Outdoor Mold Thrives During Fall Months in New Jersey
If you have recurring seasonal, fall allergies, there is a good chance you could be allergic to outdoor mold spores. Mold can be found year round in a variety of places, indoors and out. While one may experience these symptoms during any season, the fall can be especially difficult for those who are sensitive to mold.
Individuals who have sensitivity to mold spores in the air can experience troubles breathing such as nasal congestion, coughing, and wheezing, as well as irritation to the throat, eyes, and skin. These spores form in the springtime, but are able to survive until the beginning of winter. Mold spores can be released when the weather is dry and windy, or in times of high humidity.
When it has been raining a lot, as it has been recently in South Jersey, this excess moisture can lead to the growth of minuscule mold spores. The spores attach themselves to fallen leaves, grass and even those decorative bales of hay in your front yard. Raking leaves or mowing your lawn can stir pollen and mold spores. These spores are then released into the air where they are inhaled. While some people are not so sensitive to the presence of these mold spores, they can be quite a nuisance for those who are.
How Can I Reduce the Effect of Outdoor Mold on Fall Allergies?
The ideal technique for someone who is allergic to outdoor mold during these fall months would be to simply stay indoors. However, this method is unrealistic for most of society. Don’t let this discourage you, there are still many other steps you can take to reduce exposure to these outdoor mold spores.
- Many professionals recommend to carry a dust mask with you when you know you will be in an area with an excessive amount of pollen and mold spores in the air. Areas such as farms, construction sites, and antique shops are places that could cause your allergies to flare up. Those brisk, windy days also cause these spores to circulate more than usual. The mask will prevent you from inhaling mold spores that can irritate your allergies.

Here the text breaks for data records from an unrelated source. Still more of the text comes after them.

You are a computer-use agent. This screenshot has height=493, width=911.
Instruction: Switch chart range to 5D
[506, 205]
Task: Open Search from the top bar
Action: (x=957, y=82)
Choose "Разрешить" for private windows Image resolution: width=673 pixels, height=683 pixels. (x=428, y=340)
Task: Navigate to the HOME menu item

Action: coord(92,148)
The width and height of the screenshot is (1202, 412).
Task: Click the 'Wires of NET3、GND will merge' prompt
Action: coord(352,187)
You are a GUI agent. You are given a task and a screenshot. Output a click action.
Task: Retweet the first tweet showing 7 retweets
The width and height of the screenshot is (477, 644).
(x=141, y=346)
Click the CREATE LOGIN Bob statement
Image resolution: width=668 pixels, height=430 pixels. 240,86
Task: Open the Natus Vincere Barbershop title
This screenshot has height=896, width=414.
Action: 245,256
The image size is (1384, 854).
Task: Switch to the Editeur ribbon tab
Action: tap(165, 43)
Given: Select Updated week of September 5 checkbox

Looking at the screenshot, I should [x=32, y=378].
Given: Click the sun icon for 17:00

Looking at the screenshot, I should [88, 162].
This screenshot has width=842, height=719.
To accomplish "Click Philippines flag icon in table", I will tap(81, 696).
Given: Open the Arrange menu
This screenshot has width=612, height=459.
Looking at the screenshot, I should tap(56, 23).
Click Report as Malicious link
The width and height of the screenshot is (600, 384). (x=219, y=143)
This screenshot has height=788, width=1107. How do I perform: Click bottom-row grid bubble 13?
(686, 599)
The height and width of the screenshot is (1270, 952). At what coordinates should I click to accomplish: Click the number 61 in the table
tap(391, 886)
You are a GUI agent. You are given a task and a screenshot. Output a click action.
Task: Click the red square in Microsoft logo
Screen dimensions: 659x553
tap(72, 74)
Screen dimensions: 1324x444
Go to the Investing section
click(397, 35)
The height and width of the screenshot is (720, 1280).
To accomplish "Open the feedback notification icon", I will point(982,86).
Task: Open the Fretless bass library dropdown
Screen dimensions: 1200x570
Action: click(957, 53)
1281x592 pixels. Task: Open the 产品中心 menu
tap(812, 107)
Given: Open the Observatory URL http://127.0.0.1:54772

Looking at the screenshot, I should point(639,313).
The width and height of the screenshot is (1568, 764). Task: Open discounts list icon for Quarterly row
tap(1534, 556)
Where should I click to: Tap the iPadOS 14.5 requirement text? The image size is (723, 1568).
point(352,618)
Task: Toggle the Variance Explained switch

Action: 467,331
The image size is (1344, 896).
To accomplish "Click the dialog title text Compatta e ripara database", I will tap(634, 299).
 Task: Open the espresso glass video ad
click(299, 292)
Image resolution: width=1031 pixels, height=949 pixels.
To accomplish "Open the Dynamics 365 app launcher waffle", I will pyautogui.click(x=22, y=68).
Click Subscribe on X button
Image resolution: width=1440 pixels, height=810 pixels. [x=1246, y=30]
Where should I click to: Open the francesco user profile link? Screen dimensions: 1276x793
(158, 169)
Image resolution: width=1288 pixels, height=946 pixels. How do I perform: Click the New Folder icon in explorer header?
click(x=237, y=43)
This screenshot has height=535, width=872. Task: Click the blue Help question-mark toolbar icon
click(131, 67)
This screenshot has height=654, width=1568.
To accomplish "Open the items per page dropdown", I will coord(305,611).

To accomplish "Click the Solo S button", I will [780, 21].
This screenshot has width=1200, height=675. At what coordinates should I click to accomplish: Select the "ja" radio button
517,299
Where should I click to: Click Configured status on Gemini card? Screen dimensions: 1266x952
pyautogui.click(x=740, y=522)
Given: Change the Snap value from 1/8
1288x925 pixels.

- Outdoor chores don’t just vanish when the weather begins to get colder. When you need to rake leaves or mow your lawn, make sure that you utilize the aforementioned mask to protect yourself from inhaling mold spores. When you are finished with these outdoor activities, you must ensure that you take a shower and wash your clothes. If you usually hang your clothes outside to dry, you may want to switch to a drying machine to prevent mold spores from attaching to your clean clothes. These mold spores can attach themselves to your hair, skin, and clothing, causing further irritation.
Could Mold In My New Jersey Home Be Causing My Fall Allergies?
Elevated indoor mold presence can be a major contributor to fall allergies. While mold spores are present everywhere around us, some areas of your NJ home might be more susceptible to mold growth than others if NJ homeowners are not careful. Mold prevention can be quick and simple, if you know to do it.
- It is important to regularly assess the most common areas for indoor mold growth. Should you experience allergy symptoms in your home, one of these areas could be the root of the issue. If you believe that your home may have some mold growth indoors, don’t hesitate to contact a mold removal specialist.
- If you feel as though these mold spores are following you into your home from outside, there are ways for you to make your home an environment that is less susceptible to mold. You may have a dehumidifier lying around somewhere, this is the perfect way to reduce indoor humidity and mold growth. The humidity in your home should be no higher than 60%, but ideally you would want to keep it as low as 35%.
- Kitchen mold and bathroom mold are also common issues in New Jersey homes. You should try to keep mold and moisture friendly areas such as the kitchen or bathroom as sanitary as possible. The cleaner the surface, the less organic material available to feed mold growth.
Potential Health Risks With Mold Inhalation
Research has shown evidence of a link between mold inhalation and respiratory problems. For people who are not especially sensitive to mold, this may present itself as coughing and wheezing during times of excess mold in the air. Asthma sufferers may notice their asthma is flaring up more than usual around these times. Because fall is known for this spike in mold spore circulation, this time of year can be especially troubling for people who are susceptible to immune-mediated conditions. Conditions such as hypersensitivity pneumonitis are caused by hypersensitivity in the lungs when organic dusts or molds are inhaled. The fall season can be exponentially more difficult for people who may be prone to this condition.
Whether your mold sensitivity is mild or more severe, everyone should be aware of potential health risks. Inhaling mold spores is not safe for anyone. The tips listed above should improve any sensitivity or discomfort due to the presence of outdoor mold spores. This will help you get through these next few months!